MEMBER of the Académie Française, and premier commis des batimens du Roi, was born, as he himself tells us in the Mémoires he left to his children, in Paris, on the 12th of January, 1628; and at eight and a half years of age was sent to the College of Beauvais, where he gave early proof of his literary abilities. He died in 1703. Although the author of many creditable compositions, both in prose and verse, he is indebted for his celebrity to that collection of Fairy tales which, under the title of Histoires, ou Contes du Tems passé, were first published in 1697, and speedily obtained a world-wide popularity as Les Contes de ma Mère l'Oye, known in England as Mother Goose's Fairy Tales.
They were published by Perrault, under the name of his son, Perrault D'Armancour, at that time a child only ten years old, whose name is appended to the dedication of the first edition to "Mademoiselle," i.e., Elizabeth Charlotte d'Orleans, sister of Philippe, Duke of Chartres, and, after the death of Louis XIV., Regent of France. Mademoiselle was born 13th September, 1676. The title, Contes de ma Mère l'Oye, has given rise to much controversy, and a great deal of paper, not to say learning, has been wasted in the attempt to discover the original source of the stories, and the reason of their being called those of "Ma Mère l'Oye." The former question I shall reserve for discussion in my notices of the tales themselves. The latter we will dispose of at once.
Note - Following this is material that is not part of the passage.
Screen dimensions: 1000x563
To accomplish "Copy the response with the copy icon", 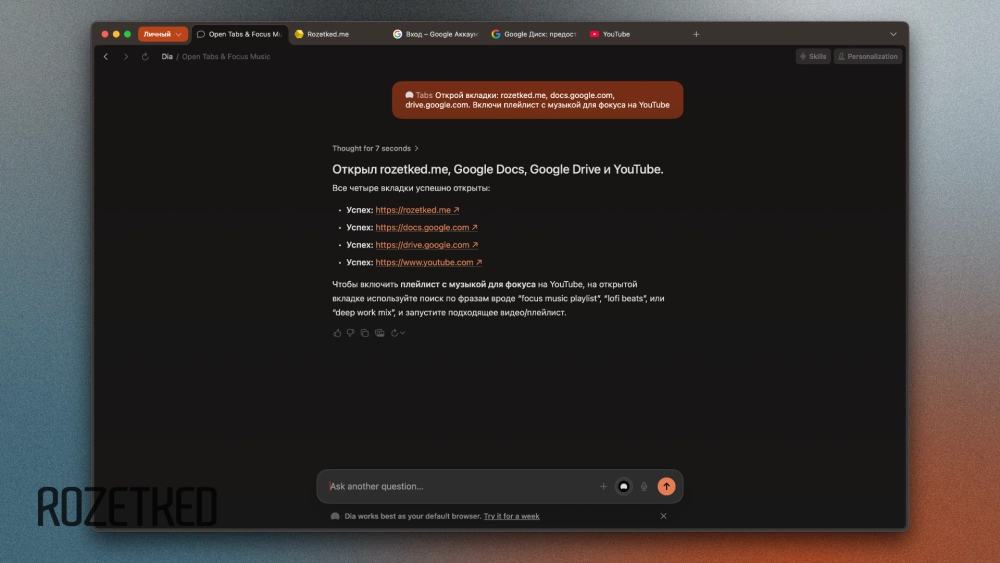I will pyautogui.click(x=365, y=333).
Monsieur Colin de Plancy, in his valuable edition of the Œuvres Choisis de Charles Perrault, 8vo, Paris, 1826; and Baron Walkenaër in his Lettres sur les Contes des Fées attribués à Perrault, &c., Paris, 12mo, same date, have pretty well exhausted the subject. The three principal derivations that have been insisted upon, are:--
Firstly. That in an ancient fabliau, "a goose is represented telling stories to her goslings, worthy of them and of her."
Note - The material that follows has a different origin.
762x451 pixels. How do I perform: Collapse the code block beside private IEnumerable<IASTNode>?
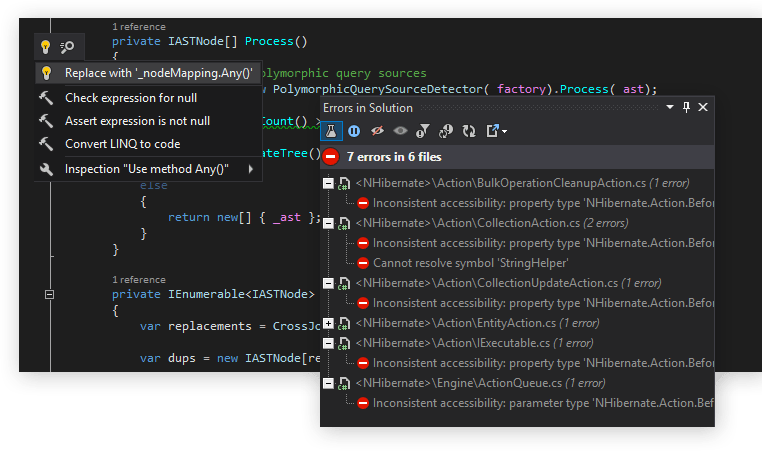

Secondly. That in the frontispiece to the first edition of Perrault's Fairy Tales, an old woman is represented spinning, and beside her are three children, one boy and two girls, whom she is apparently amusing by her stories; and that as underneath this are the words Contes de ma Mère l'Oye,  this old woman is no less a personage than Ma Mère l'Oye in propria persona.
Thirdly. That Ma Mère l'Oye is one and the same individual with La Reine Pédauque, the goose or bird-footed Queen, a soubriquet applied by some to a Bertha, Queen of France; and by others to St. Clotilde and the Queen of Saba.
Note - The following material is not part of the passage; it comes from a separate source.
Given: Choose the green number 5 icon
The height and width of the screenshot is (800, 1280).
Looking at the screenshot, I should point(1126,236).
The first is an assertion without proof. The second a mere opinion, which is instantly met by another--namely, that the old woman is repeating to her hearers the stories of Ma Mère l'Oye. The third is a tangible proposition, and has been dealt with accordingly.
At St. Marie de Nesle, in the diocese of Troyes, at St. Bénigne de Dijon, at St. Pierre de Nevers, St. Pourcain in Auvergne, and in divers other churches in France, the statue is to be seen of a queen with a web-foot, and therefore called La Reine Pied-d'oie, or Pédauque.  This statue is said by Mabillon, but without giving any authority for his assertion, to represent St. Clotilde.
The Abbé Lebœuf believes that the origin of this name is to be found at Toulouse. He quotes a passage in Rabelais, who, speaking of certain large-footed persons, says, "they were splay-footed, like geese, or Queen Pédauque in her portrait formerly at Toulouse;" "and the Abbé concludes," says Monsieur de Plancy, "curiously enough, that the Queen Pédauque is the Queen of Saba;" supporting his opinion by the following tale in the Targum of Jerusalem:--
"The Queen of Saba was so fond of bathing, that she plunged every day in the sea. When she went to visit Solomon, he received her in an apartment of crystal. The Queen of Saba on entering it, imagined that the Monarch was in the water, and in order to pass through it to him, she lifted her robe. The King then seeing her feet, which were hideous, said to her: 'Your face unites all the charms of the most beautiful women, but your legs and feet correspond but little to it.'"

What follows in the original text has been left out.